(Entries from a data source)
########

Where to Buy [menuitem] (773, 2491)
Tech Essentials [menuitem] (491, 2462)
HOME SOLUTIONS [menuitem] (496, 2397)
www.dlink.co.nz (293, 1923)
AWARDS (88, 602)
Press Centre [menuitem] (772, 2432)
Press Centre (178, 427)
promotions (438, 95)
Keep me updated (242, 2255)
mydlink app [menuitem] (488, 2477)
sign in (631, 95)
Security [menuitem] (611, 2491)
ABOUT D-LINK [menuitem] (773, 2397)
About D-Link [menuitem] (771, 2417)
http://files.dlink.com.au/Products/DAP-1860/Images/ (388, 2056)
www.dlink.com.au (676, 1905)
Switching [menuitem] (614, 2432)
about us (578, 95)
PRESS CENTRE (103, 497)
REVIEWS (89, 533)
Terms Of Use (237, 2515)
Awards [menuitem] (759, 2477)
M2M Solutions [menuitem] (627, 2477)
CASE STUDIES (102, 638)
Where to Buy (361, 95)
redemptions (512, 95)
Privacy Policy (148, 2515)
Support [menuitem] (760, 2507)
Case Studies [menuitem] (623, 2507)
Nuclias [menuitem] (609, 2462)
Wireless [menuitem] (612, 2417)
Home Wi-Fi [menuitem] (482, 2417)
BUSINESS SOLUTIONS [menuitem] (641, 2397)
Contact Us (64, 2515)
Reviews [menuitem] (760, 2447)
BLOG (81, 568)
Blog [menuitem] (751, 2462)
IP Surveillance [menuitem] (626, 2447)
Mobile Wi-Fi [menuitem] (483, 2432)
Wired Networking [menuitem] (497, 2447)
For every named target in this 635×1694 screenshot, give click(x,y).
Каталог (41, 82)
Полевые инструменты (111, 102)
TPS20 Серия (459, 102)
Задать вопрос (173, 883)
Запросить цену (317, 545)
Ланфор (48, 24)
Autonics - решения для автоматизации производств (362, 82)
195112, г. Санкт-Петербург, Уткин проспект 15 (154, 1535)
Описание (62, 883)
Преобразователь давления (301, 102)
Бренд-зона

########

→ **Set problem**
Reproduce each of the entries above without changing a single character.

→ **Task response**
Where to Buy [menuitem] (773, 2491)
Tech Essentials [menuitem] (491, 2462)
HOME SOLUTIONS [menuitem] (496, 2397)
www.dlink.co.nz (293, 1923)
AWARDS (88, 602)
Press Centre [menuitem] (772, 2432)
Press Centre (178, 427)
promotions (438, 95)
Keep me updated (242, 2255)
mydlink app [menuitem] (488, 2477)
sign in (631, 95)
Security [menuitem] (611, 2491)
ABOUT D-LINK [menuitem] (773, 2397)
About D-Link [menuitem] (771, 2417)
http://files.dlink.com.au/Products/DAP-1860/Images/ (388, 2056)
www.dlink.com.au (676, 1905)
Switching [menuitem] (614, 2432)
about us (578, 95)
PRESS CENTRE (103, 497)
REVIEWS (89, 533)
Terms Of Use (237, 2515)
Awards [menuitem] (759, 2477)
M2M Solutions [menuitem] (627, 2477)
CASE STUDIES (102, 638)
Where to Buy (361, 95)
redemptions (512, 95)
Privacy Policy (148, 2515)
Support [menuitem] (760, 2507)
Case Studies [menuitem] (623, 2507)
Nuclias [menuitem] (609, 2462)
Wireless [menuitem] (612, 2417)
Home Wi-Fi [menuitem] (482, 2417)
BUSINESS SOLUTIONS [menuitem] (641, 2397)
Contact Us (64, 2515)
Reviews [menuitem] (760, 2447)
BLOG (81, 568)
Blog [menuitem] (751, 2462)
IP Surveillance [menuitem] (626, 2447)
Mobile Wi-Fi [menuitem] (483, 2432)
Wired Networking [menuitem] (497, 2447)
For every named target in this 635×1694 screenshot, give click(x,y).
Каталог (41, 82)
Полевые инструменты (111, 102)
TPS20 Серия (459, 102)
Задать вопрос (173, 883)
Запросить цену (317, 545)
Ланфор (48, 24)
Autonics - решения для автоматизации производств (362, 82)
195112, г. Санкт-Петербург, Уткин проспект 15 (154, 1535)
Описание (62, 883)
Преобразователь давления (301, 102)
Бренд-зона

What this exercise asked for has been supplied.